3.3.4. Implicit update

We follow the same iterative method as in Paper I to solve the implicit system of the coupled equations governing the radiative and gas internal energies using the two-temperature approach. As in Paper I the coupled system of equations is reduced to a single equation on the radiative energy thanks to the linearization of the emission term. The only difference is that the iterative method is called on a level-by-level basis after the hyperbolic update of each AMR level. We use a conjugate gradient algorithm with a diagonal preconditioner. The stopping criterion is based on the L₂ norm of the residual r^(j)/r₀ < ϵ_conv (where r₀ is the initial residual) and on the L_∞ norm of the relative change of the radiative energy between two iterations (j) and (j − 1), i.e., max$\mathrm{|}{\mathit{E}}_{\mathrm{r}}^{\mathrm{\left(}\mathit{j}\mathrm{\right)}}\mathrm{-}{\mathit{E}}_{\mathrm{r}}^{\mathrm{(}\mathit{j}\mathrm{-}\mathrm{1}\mathrm{)}}\mathrm{|}\mathit{/}{\mathit{E}}_{\mathrm{r}}^{\mathrm{(}\mathit{j}\mathrm{-}\mathrm{1}\mathrm{)}}\mathit{<}{\mathit{ϵ}}_{\mathrm{conv}}$. More details on the iterative solver and the two equations implicit system solver can be found in Paper I.

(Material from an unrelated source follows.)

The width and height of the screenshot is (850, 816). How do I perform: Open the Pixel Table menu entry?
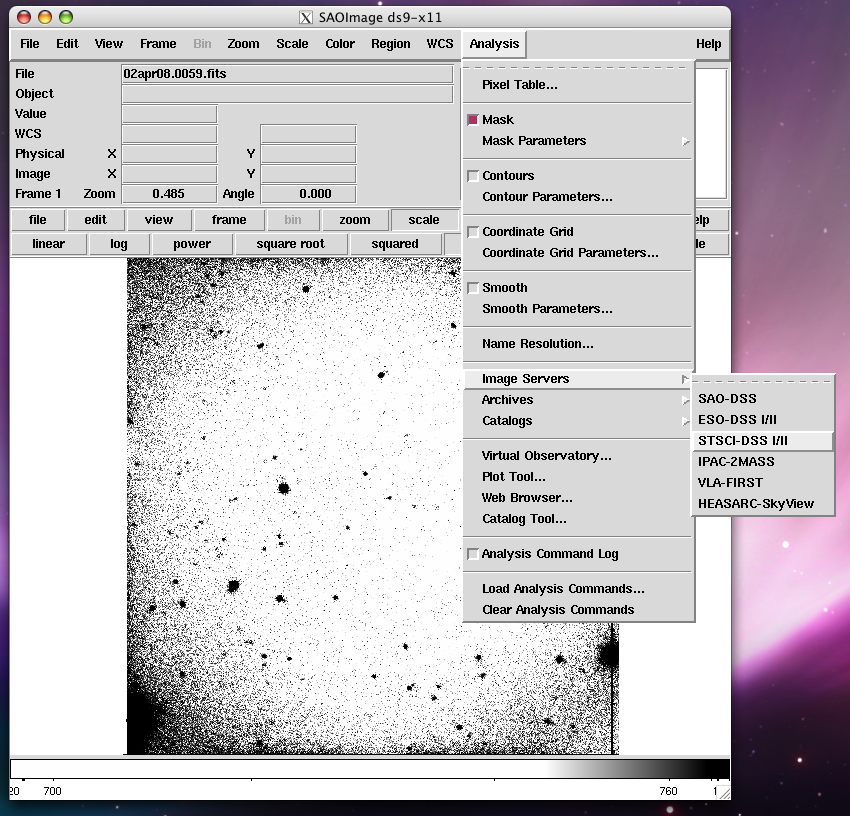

Fig. 2 Illustration of the negative energy problem. The grid meshes are represented by the dashed lines and the energy gradient by the red curve. The stored flux at the level interfaces (dashed blue) are represented by the blue arrow. In this case, more energy goes out than comes in when updating the coarse level.

3.3.5. Limitations and comparison to other methods

The first limitation of our scheme is that it uses a fully implicit method, which is first-order in time so that it is generally dominated by the truncation error due to the time discretization. This could be improved in the future by using a Crank-Nicolson integrator scheme.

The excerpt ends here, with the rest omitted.